┌──

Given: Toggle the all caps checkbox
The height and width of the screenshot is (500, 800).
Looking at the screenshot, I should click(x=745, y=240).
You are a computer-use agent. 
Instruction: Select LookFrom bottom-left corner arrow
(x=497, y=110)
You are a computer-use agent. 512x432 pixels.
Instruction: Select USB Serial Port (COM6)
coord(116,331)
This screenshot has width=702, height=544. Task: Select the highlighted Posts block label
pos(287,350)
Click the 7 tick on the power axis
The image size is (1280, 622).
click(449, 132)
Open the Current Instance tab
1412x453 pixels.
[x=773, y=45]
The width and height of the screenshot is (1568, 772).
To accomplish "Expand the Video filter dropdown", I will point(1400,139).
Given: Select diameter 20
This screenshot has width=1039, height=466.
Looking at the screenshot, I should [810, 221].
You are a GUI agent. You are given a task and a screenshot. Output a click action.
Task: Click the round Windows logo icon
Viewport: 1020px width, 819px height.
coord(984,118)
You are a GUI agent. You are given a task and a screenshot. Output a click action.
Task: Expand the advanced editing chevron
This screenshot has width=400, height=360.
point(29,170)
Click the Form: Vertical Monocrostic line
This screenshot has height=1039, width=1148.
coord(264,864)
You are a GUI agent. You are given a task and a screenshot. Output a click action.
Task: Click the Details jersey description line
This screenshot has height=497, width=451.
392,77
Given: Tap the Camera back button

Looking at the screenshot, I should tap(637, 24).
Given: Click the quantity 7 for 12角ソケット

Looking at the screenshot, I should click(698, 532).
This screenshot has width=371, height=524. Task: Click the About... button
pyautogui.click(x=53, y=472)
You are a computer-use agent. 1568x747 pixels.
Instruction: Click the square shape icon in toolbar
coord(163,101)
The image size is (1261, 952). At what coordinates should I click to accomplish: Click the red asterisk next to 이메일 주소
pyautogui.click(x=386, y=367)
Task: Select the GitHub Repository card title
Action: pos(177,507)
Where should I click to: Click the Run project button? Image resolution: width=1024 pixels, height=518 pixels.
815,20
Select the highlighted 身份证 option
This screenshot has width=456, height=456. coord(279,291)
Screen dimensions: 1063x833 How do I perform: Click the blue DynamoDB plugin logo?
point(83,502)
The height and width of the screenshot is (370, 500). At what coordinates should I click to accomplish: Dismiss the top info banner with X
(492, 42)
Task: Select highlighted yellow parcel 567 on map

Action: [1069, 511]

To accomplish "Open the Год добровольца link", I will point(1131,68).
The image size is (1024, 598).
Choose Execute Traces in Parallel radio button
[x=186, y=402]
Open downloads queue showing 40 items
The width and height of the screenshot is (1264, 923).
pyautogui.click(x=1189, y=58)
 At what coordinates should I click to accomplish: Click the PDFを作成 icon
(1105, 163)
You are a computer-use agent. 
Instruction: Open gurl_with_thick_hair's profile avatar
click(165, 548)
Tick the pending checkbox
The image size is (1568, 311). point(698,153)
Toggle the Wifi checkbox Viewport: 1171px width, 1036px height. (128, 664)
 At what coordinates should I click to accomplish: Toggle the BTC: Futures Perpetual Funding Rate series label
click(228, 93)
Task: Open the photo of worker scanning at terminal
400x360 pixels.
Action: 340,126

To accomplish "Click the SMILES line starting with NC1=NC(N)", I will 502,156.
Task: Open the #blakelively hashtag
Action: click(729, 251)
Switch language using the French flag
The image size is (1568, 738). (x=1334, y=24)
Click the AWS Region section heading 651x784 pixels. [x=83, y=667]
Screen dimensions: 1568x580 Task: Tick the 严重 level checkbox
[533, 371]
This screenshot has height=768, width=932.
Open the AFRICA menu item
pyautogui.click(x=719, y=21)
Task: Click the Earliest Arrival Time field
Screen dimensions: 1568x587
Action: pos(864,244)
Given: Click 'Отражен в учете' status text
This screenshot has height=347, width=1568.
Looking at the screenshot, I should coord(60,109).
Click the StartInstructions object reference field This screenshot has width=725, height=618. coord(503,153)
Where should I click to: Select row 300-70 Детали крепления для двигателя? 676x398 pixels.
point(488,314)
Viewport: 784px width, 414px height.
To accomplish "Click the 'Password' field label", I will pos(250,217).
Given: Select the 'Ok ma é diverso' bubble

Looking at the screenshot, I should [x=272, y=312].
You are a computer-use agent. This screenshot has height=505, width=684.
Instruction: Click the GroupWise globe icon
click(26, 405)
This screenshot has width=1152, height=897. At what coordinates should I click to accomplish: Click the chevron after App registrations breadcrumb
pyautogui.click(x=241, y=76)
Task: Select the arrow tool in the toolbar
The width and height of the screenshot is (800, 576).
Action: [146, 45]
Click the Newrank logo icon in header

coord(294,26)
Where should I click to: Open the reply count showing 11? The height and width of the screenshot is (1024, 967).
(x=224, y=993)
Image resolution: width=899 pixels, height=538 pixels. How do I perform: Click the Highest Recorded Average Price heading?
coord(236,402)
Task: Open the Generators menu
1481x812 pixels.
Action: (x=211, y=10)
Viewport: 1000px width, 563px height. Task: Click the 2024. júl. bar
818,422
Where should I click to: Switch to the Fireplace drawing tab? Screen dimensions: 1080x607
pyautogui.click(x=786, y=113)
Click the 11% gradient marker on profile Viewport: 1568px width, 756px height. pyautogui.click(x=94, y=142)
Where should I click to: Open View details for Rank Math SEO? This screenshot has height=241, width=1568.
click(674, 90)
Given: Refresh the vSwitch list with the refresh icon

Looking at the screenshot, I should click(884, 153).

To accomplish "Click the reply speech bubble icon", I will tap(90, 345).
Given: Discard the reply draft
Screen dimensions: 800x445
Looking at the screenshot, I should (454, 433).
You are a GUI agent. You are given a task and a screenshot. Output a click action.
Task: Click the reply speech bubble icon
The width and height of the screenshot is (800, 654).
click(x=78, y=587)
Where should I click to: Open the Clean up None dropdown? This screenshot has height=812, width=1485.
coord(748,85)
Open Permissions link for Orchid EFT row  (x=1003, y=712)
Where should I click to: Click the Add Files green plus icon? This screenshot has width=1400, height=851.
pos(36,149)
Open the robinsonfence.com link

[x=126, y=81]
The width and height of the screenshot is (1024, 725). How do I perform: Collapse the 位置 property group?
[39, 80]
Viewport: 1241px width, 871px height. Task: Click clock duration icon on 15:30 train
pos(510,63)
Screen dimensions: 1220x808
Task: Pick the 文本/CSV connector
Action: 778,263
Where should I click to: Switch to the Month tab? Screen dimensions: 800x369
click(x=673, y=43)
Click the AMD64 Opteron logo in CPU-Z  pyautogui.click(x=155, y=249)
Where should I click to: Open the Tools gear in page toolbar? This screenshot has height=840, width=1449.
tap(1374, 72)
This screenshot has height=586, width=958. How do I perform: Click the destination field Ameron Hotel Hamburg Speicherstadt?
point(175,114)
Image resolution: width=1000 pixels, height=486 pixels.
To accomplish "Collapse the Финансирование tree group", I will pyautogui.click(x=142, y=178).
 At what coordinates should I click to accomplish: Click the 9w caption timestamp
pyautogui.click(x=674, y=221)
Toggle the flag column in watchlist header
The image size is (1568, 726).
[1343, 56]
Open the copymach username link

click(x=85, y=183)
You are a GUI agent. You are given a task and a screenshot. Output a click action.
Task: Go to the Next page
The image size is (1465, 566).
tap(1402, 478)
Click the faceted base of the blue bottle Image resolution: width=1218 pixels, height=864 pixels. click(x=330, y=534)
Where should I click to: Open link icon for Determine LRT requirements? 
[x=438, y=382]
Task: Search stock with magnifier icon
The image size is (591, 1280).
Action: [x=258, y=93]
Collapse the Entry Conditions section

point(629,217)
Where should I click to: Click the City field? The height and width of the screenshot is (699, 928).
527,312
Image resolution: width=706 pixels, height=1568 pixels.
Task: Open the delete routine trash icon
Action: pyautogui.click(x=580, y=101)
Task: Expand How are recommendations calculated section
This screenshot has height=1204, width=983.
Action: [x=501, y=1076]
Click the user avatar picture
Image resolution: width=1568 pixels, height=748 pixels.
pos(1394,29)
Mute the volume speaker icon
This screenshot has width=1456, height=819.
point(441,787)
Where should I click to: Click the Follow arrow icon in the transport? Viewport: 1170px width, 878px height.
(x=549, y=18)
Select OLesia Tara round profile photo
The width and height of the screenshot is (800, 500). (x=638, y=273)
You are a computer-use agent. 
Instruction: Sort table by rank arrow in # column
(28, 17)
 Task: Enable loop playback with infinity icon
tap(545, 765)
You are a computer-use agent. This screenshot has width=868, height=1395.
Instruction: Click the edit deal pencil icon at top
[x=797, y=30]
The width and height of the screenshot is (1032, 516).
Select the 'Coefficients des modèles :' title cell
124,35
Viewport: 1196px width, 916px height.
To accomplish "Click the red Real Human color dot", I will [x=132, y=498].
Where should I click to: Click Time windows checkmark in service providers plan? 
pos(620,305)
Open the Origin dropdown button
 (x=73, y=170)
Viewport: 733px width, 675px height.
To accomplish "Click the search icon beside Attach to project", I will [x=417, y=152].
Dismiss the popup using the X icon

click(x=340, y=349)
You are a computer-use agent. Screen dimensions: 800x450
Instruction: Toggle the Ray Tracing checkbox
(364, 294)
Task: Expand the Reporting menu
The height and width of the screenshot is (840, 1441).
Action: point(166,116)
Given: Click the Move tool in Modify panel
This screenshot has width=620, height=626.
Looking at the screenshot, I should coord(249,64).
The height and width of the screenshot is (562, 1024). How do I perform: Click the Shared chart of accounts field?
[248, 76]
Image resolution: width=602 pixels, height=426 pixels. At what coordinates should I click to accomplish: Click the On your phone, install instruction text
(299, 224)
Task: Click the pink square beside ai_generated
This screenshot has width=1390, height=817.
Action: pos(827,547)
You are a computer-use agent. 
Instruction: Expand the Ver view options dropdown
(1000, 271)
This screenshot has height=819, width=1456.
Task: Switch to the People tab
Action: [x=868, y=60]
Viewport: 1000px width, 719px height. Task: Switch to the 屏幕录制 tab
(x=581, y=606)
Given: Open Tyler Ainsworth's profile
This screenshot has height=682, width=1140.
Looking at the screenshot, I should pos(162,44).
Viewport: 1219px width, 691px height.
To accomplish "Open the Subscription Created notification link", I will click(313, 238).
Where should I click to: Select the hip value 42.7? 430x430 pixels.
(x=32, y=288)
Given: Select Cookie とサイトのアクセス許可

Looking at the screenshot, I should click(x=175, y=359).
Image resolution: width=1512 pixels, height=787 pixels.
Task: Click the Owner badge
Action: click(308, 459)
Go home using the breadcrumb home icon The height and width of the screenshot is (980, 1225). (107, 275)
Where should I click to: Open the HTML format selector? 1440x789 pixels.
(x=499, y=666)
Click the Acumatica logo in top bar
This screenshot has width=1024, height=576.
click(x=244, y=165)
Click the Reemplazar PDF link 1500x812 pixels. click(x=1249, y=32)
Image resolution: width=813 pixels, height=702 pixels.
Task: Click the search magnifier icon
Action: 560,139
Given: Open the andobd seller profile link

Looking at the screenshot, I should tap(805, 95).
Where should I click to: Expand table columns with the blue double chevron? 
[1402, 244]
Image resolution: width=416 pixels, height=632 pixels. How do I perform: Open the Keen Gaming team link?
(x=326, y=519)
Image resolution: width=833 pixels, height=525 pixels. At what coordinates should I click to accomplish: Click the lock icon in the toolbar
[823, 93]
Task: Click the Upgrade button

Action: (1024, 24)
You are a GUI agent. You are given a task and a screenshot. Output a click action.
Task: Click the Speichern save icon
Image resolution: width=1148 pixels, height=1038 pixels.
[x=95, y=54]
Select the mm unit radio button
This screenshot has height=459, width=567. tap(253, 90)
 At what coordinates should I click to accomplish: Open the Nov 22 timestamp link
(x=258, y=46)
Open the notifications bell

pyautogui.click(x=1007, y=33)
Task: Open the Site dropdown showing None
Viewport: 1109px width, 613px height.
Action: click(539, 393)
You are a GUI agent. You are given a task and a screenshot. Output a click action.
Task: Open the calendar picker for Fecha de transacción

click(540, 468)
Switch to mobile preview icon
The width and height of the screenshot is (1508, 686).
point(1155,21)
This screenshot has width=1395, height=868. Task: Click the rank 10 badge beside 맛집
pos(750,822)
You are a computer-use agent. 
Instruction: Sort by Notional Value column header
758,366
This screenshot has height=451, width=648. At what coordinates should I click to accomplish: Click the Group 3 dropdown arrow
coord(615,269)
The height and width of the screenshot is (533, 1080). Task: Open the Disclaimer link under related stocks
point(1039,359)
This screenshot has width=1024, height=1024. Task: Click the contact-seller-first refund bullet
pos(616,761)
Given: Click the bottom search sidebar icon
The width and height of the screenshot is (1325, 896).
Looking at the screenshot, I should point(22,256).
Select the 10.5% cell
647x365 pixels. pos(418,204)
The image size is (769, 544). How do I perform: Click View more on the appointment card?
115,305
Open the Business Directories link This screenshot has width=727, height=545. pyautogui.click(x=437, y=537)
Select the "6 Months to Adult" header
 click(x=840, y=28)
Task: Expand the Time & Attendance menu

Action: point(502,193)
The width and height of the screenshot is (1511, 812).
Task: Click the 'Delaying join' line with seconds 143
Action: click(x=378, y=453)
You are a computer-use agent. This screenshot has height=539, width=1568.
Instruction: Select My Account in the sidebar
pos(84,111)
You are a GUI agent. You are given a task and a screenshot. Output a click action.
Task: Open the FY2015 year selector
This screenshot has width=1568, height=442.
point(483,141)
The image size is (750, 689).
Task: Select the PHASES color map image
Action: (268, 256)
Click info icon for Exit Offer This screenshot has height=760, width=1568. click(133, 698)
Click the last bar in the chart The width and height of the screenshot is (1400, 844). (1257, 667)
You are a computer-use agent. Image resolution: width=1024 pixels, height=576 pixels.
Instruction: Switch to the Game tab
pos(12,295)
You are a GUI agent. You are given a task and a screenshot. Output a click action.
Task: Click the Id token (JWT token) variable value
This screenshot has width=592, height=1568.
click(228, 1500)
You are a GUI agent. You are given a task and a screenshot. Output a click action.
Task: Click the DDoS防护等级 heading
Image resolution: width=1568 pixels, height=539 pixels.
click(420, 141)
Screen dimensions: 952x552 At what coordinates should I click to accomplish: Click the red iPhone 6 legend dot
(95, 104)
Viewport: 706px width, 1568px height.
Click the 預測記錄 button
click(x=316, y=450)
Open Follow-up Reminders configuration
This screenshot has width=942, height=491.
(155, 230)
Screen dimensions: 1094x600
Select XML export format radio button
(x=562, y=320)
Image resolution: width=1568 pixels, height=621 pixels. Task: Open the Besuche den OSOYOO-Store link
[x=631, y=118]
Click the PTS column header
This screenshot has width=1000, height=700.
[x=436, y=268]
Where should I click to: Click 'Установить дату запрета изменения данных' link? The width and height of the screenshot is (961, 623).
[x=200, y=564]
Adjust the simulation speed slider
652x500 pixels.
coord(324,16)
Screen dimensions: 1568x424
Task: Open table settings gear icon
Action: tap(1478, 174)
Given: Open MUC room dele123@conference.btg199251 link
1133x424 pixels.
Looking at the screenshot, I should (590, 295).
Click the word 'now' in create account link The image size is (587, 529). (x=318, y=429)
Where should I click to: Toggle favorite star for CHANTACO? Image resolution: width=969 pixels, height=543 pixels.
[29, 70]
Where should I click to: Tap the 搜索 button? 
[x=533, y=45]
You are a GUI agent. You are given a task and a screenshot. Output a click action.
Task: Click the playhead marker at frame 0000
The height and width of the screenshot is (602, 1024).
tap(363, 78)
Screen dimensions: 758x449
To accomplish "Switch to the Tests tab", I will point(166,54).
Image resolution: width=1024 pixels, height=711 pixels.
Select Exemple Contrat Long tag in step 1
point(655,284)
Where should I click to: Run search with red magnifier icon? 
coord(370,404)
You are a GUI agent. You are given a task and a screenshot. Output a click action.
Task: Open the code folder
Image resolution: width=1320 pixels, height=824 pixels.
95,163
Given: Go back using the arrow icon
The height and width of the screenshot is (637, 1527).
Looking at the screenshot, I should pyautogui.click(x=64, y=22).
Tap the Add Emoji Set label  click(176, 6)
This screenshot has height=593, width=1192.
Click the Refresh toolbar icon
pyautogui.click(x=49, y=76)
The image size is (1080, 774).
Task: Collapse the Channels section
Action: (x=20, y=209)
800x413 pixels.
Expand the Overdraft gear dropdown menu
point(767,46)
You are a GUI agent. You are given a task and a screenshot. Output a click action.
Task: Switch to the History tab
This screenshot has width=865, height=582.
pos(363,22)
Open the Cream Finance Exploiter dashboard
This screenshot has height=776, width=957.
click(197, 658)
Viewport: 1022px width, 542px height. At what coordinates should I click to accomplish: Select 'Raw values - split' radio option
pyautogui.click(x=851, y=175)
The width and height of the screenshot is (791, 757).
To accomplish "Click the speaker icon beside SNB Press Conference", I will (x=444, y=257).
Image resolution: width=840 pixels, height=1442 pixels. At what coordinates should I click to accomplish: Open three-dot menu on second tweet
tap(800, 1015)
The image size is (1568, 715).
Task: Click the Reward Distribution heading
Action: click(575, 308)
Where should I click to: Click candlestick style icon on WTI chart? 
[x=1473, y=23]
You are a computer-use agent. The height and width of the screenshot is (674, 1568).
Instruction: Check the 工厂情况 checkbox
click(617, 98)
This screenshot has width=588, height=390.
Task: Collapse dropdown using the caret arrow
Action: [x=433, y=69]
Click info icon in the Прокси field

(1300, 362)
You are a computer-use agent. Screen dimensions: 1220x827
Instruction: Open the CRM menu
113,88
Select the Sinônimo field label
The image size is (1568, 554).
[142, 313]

└──

Task requirements: Only the lines from the one bearing "The height and width of the screenshot is (637, 1527)." through the end of the entries above belong in the answer, each one exactly as given.

Worked solution:
The height and width of the screenshot is (637, 1527).
Looking at the screenshot, I should pyautogui.click(x=64, y=22).
Tap the Add Emoji Set label  click(176, 6)
This screenshot has height=593, width=1192.
Click the Refresh toolbar icon
pyautogui.click(x=49, y=76)
The image size is (1080, 774).
Task: Collapse the Channels section
Action: (x=20, y=209)
800x413 pixels.
Expand the Overdraft gear dropdown menu
point(767,46)
You are a GUI agent. You are given a task and a screenshot. Output a click action.
Task: Switch to the History tab
This screenshot has width=865, height=582.
pos(363,22)
Open the Cream Finance Exploiter dashboard
This screenshot has height=776, width=957.
click(197, 658)
Viewport: 1022px width, 542px height. At what coordinates should I click to accomplish: Select 'Raw values - split' radio option
pyautogui.click(x=851, y=175)
The width and height of the screenshot is (791, 757).
To accomplish "Click the speaker icon beside SNB Press Conference", I will (x=444, y=257).
Image resolution: width=840 pixels, height=1442 pixels. At what coordinates should I click to accomplish: Open three-dot menu on second tweet
tap(800, 1015)
The image size is (1568, 715).
Task: Click the Reward Distribution heading
Action: click(575, 308)
Where should I click to: Click candlestick style icon on WTI chart? 
[x=1473, y=23]
You are a computer-use agent. The height and width of the screenshot is (674, 1568).
Instruction: Check the 工厂情况 checkbox
click(617, 98)
This screenshot has width=588, height=390.
Task: Collapse dropdown using the caret arrow
Action: [x=433, y=69]
Click info icon in the Прокси field

(1300, 362)
You are a computer-use agent. Screen dimensions: 1220x827
Instruction: Open the CRM menu
113,88
Select the Sinônimo field label
The image size is (1568, 554).
[142, 313]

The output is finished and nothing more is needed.